PROBLEM TO WORK ON:
The answer must restate the records below word for word.

*** Block opens ***

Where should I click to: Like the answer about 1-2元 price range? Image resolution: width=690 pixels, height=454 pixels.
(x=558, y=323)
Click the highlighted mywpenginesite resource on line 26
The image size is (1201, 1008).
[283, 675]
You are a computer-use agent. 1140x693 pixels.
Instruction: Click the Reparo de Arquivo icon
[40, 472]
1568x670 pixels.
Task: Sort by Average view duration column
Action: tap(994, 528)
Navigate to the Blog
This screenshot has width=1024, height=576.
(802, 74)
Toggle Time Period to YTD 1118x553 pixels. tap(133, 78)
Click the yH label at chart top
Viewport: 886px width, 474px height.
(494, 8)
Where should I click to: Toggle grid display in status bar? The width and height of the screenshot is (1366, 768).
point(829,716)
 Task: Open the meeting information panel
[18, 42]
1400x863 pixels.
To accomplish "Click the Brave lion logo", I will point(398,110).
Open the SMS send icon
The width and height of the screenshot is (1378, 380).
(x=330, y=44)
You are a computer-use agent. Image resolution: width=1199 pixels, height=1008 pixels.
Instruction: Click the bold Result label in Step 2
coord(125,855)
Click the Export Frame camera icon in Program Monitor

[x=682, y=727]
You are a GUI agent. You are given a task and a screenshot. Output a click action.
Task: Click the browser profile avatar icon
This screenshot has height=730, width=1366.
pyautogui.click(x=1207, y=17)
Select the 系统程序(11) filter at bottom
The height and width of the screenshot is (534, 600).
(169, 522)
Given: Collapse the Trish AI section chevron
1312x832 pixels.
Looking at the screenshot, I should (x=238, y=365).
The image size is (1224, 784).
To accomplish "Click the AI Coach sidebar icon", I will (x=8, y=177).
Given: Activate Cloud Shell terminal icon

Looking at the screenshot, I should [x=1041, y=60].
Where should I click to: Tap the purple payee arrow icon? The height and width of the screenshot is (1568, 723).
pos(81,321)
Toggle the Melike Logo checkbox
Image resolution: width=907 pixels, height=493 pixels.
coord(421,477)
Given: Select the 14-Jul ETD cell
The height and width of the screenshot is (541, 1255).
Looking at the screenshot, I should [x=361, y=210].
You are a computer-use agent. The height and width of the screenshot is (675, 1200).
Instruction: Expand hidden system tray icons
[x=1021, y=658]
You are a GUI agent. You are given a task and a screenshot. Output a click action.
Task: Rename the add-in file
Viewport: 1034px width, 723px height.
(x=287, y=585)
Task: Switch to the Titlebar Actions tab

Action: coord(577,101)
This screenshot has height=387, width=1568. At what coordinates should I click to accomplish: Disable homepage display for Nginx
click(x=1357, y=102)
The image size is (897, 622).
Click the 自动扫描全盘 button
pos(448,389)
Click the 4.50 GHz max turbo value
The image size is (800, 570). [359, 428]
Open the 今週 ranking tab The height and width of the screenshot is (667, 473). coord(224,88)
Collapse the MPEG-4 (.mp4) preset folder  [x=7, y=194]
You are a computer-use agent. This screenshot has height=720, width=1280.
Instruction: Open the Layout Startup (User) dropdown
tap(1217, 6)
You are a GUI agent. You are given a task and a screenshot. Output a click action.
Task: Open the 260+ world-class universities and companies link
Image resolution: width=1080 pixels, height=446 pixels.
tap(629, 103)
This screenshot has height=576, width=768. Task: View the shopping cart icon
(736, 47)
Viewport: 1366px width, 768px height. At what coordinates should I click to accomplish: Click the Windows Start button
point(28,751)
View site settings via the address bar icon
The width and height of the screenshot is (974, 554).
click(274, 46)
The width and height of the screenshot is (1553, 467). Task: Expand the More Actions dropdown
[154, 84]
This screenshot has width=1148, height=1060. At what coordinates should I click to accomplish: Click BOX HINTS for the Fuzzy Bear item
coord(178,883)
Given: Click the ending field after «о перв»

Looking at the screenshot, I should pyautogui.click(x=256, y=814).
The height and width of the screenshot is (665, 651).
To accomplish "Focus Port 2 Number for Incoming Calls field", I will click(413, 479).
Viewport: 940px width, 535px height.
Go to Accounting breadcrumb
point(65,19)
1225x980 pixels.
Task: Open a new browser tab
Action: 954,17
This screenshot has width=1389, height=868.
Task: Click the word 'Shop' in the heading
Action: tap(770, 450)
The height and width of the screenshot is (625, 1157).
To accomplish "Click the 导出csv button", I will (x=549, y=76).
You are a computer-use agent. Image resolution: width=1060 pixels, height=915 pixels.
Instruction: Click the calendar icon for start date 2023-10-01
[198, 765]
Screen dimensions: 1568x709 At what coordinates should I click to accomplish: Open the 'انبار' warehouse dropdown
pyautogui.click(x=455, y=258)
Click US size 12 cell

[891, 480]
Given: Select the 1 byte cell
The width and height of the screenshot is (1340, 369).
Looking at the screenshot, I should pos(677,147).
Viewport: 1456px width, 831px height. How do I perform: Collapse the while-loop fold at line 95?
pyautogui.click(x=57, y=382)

*** Block closes ***

OUTPUT BELOW:
Where should I click to: Like the answer about 1-2元 price range? Image resolution: width=690 pixels, height=454 pixels.
(x=558, y=323)
Click the highlighted mywpenginesite resource on line 26
The image size is (1201, 1008).
[283, 675]
You are a computer-use agent. 1140x693 pixels.
Instruction: Click the Reparo de Arquivo icon
[40, 472]
1568x670 pixels.
Task: Sort by Average view duration column
Action: tap(994, 528)
Navigate to the Blog
This screenshot has width=1024, height=576.
(802, 74)
Toggle Time Period to YTD 1118x553 pixels. tap(133, 78)
Click the yH label at chart top
Viewport: 886px width, 474px height.
(494, 8)
Where should I click to: Toggle grid display in status bar? The width and height of the screenshot is (1366, 768).
point(829,716)
 Task: Open the meeting information panel
[18, 42]
1400x863 pixels.
To accomplish "Click the Brave lion logo", I will point(398,110).
Open the SMS send icon
The width and height of the screenshot is (1378, 380).
(x=330, y=44)
You are a computer-use agent. Image resolution: width=1199 pixels, height=1008 pixels.
Instruction: Click the bold Result label in Step 2
coord(125,855)
Click the Export Frame camera icon in Program Monitor

[x=682, y=727]
You are a GUI agent. You are given a task and a screenshot. Output a click action.
Task: Click the browser profile avatar icon
This screenshot has height=730, width=1366.
pyautogui.click(x=1207, y=17)
Select the 系统程序(11) filter at bottom
The height and width of the screenshot is (534, 600).
(169, 522)
Given: Collapse the Trish AI section chevron
1312x832 pixels.
Looking at the screenshot, I should (x=238, y=365).
The image size is (1224, 784).
To accomplish "Click the AI Coach sidebar icon", I will (x=8, y=177).
Given: Activate Cloud Shell terminal icon

Looking at the screenshot, I should [x=1041, y=60].
Where should I click to: Tap the purple payee arrow icon? The height and width of the screenshot is (1568, 723).
pos(81,321)
Toggle the Melike Logo checkbox
Image resolution: width=907 pixels, height=493 pixels.
coord(421,477)
Given: Select the 14-Jul ETD cell
The height and width of the screenshot is (541, 1255).
Looking at the screenshot, I should [x=361, y=210].
You are a computer-use agent. The height and width of the screenshot is (675, 1200).
Instruction: Expand hidden system tray icons
[x=1021, y=658]
You are a GUI agent. You are given a task and a screenshot. Output a click action.
Task: Rename the add-in file
Viewport: 1034px width, 723px height.
(x=287, y=585)
Task: Switch to the Titlebar Actions tab

Action: coord(577,101)
This screenshot has height=387, width=1568. At what coordinates should I click to accomplish: Disable homepage display for Nginx
click(x=1357, y=102)
The image size is (897, 622).
Click the 自动扫描全盘 button
pos(448,389)
Click the 4.50 GHz max turbo value
The image size is (800, 570). [359, 428]
Open the 今週 ranking tab The height and width of the screenshot is (667, 473). coord(224,88)
Collapse the MPEG-4 (.mp4) preset folder  [x=7, y=194]
You are a computer-use agent. This screenshot has height=720, width=1280.
Instruction: Open the Layout Startup (User) dropdown
tap(1217, 6)
You are a GUI agent. You are given a task and a screenshot. Output a click action.
Task: Open the 260+ world-class universities and companies link
Image resolution: width=1080 pixels, height=446 pixels.
tap(629, 103)
This screenshot has height=576, width=768. Task: View the shopping cart icon
(736, 47)
Viewport: 1366px width, 768px height. At what coordinates should I click to accomplish: Click the Windows Start button
point(28,751)
View site settings via the address bar icon
The width and height of the screenshot is (974, 554).
click(274, 46)
The width and height of the screenshot is (1553, 467). Task: Expand the More Actions dropdown
[154, 84]
This screenshot has width=1148, height=1060. At what coordinates should I click to accomplish: Click BOX HINTS for the Fuzzy Bear item
coord(178,883)
Given: Click the ending field after «о перв»

Looking at the screenshot, I should pyautogui.click(x=256, y=814).
The height and width of the screenshot is (665, 651).
To accomplish "Focus Port 2 Number for Incoming Calls field", I will click(413, 479).
Viewport: 940px width, 535px height.
Go to Accounting breadcrumb
point(65,19)
1225x980 pixels.
Task: Open a new browser tab
Action: 954,17
This screenshot has width=1389, height=868.
Task: Click the word 'Shop' in the heading
Action: tap(770, 450)
The height and width of the screenshot is (625, 1157).
To accomplish "Click the 导出csv button", I will (x=549, y=76).
You are a computer-use agent. Image resolution: width=1060 pixels, height=915 pixels.
Instruction: Click the calendar icon for start date 2023-10-01
[198, 765]
Screen dimensions: 1568x709 At what coordinates should I click to accomplish: Open the 'انبار' warehouse dropdown
pyautogui.click(x=455, y=258)
Click US size 12 cell

[891, 480]
Given: Select the 1 byte cell
The width and height of the screenshot is (1340, 369).
Looking at the screenshot, I should pos(677,147).
Viewport: 1456px width, 831px height. How do I perform: Collapse the while-loop fold at line 95?
pyautogui.click(x=57, y=382)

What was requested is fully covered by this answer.